Lilwelshyrs · 27/02/2015 11:10

Honestly didn't think this would get over 100 comments lol.

If I wasn't on my own in a field with no mobile signal then yes, I might have said "hm, perhaps I will call for an ambulance", but I had no choice but to get up, go after my horse and get back onto the yard.

Again, as I keep saying, my point isn't that I felt they were wrong in calling me an ambulance, it's the fact that I wasn't warned this was going to be done!
I am allowed to refuse an ambulance and I did so at MY risk. I wanted advice - had the advice been to self medicate, then I'd have done that. I wasn't given advice, I was told an ambulance was coming.

And yes, getting schooling in the next few weeks! I'm taking him to my friends yard where they have a lovely school and having lessons for a week :)

OP posts:
Ubik1 · 27/02/2015 19:31

Re: the list of questions.

Many people find this extremely irritating and I can understand that. An experienced call handler dealing with a caller can get through them in 2/3 minutes.
But you have to realise that there are many, many people who would not let us know about potentially life threatening symptoms unless they are asked about them. Honestly - people will phone because they have vomited but not mention the chest pain until you ask.

It's not a perfect system but it dies a good job for thousands of callers.

BoreOfWhabylon · 27/02/2015 21:39

45,000 per day in December 2014

MkDaddy · 27/02/2015 22:29

I used to work for the 111 service and although I have some medical knowledge as some of the call handlers/health advisors do (mainly from experience) there are plenty who do not and don't think about or know how to probe into symptoms properly.
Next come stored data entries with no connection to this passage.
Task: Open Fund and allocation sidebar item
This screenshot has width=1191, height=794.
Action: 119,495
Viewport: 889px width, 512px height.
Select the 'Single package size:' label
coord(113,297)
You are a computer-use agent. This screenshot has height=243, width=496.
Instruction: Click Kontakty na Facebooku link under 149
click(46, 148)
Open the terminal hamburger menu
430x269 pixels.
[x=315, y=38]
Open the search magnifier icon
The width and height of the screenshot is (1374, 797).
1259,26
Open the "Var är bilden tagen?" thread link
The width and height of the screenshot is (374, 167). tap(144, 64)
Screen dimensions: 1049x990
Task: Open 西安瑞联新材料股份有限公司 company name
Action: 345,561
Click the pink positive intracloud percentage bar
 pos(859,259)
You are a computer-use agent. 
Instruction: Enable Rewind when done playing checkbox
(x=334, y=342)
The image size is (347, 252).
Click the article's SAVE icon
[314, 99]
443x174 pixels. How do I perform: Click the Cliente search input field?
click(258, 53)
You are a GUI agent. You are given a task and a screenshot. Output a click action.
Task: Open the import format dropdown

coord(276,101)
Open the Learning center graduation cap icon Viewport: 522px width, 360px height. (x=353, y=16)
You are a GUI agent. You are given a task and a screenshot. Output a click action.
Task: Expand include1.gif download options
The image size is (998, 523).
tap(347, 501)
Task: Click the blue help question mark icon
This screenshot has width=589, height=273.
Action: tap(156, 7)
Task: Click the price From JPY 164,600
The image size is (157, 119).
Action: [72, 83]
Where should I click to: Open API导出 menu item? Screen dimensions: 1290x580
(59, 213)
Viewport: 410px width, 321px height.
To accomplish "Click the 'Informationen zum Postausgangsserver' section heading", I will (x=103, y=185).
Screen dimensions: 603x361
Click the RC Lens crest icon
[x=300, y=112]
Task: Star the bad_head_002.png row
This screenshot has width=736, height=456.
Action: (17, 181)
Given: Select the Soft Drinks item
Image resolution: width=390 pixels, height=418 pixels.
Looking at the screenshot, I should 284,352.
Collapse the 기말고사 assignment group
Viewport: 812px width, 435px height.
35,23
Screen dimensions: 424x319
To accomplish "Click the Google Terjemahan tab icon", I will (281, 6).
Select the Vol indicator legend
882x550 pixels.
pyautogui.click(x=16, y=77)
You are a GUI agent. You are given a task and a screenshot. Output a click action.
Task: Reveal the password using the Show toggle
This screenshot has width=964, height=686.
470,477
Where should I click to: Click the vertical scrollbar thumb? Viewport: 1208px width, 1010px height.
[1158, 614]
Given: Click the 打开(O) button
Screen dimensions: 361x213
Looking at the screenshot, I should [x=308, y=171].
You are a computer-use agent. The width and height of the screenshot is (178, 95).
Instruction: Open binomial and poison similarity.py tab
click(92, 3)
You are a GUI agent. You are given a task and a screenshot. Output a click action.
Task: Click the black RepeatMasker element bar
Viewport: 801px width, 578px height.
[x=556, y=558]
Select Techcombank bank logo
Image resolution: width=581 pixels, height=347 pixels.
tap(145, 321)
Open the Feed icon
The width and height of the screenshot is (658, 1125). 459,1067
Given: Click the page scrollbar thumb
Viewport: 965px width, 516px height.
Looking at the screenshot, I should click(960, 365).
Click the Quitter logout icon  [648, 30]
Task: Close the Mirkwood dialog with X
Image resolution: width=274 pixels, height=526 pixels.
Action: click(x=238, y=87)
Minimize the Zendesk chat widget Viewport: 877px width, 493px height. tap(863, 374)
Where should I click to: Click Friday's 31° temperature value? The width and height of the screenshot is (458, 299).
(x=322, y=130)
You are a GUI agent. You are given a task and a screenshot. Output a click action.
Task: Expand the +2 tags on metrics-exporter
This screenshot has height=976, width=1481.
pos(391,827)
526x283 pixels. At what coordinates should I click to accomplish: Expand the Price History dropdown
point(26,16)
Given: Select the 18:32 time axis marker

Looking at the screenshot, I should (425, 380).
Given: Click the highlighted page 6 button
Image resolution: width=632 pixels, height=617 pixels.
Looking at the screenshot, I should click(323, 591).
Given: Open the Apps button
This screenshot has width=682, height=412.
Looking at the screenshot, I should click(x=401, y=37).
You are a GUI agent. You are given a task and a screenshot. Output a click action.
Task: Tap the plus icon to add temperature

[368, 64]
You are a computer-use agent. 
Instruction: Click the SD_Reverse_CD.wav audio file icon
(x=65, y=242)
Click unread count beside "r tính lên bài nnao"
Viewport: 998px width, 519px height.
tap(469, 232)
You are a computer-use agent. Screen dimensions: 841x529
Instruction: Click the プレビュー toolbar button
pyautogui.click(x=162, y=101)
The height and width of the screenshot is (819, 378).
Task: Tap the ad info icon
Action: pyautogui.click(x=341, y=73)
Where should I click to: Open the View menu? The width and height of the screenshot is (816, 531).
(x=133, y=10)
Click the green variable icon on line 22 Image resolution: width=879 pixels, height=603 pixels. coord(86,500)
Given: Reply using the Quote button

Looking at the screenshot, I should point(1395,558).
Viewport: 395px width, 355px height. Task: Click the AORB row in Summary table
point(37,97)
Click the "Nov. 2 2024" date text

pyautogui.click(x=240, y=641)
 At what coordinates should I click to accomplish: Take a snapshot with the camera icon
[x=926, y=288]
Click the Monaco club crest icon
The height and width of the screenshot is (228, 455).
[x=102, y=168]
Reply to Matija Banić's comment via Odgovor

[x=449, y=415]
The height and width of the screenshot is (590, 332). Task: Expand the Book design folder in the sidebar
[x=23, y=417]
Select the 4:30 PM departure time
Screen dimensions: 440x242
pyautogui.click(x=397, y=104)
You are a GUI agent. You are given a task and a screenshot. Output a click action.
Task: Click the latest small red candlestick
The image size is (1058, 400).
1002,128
They are trained to completely follow and trust the questions that the system asks (which ALWAYS looks at the worst case scenario first and works its way back) and often a call handler will just go with the disposition that the system comes out with, even if it is a bit ridiculous.

As well as call handlers/health advisors, 111 also have on-site clinicians mainly made up of RGNs and if I had taken your call I'd have probably sought their advice before dispatching an ambulance (and definitely looked to ask a bit more in depth about your pain and what happened) although a clinician may well have said to get checked over by a paramedic anyway as then the responsibility falls on them (and clinicians tend to always be more cautious with neck/head injuries for fear of hemorrhaging in the brain or spinal cord damage from an injury).

While arguably it's no bad thing for someone to check you out where you happen to be to rule out serious injury I completely get that it's a waste of time to an extent because all the paramedic will do is offer to take you to A&E anyway. No need for an ambulance in my opinion at all but rest assured you wouldn't have taken away a service from a heart attack or stroke because the ambulance service would have downgraded that call when they received it.

I would also say, though, that common sense would dictate that you would get yourself checked over physically and I think you'd have been better served by actually going to A&E yourself as your friends suggested rather than ring a triage service who are only going to tell you to get checked over anyway!! If it was bothering you that much then surely common sense dictates you go and see someone?! But then I'm betting that a phonecall seems easier that spending a few hours in hospital ruling something out properly.....

In short, that call may well have been handled wrongly but to complain that a triage service offered a physical assessment for an injury that could potentially be serious, which is their job to do in fairness, seems silly to me especially when the sensible thing to do would be just to have saved yourself a phone call, applied a bit of common sense yourself, bit the bullet and just visited the hospital yourself in the first place.

Lilwelshyrs · 28/02/2015 15:14

...I was going to the hospital... Wanted some advice in case I was wasting time at my local A&E...

OP posts:
MkDaddy · 28/02/2015 15:40

I'm not sure I understand why though, where else would you go to get assessed if not accident and emergency for an injury? Especially a head/neck injury?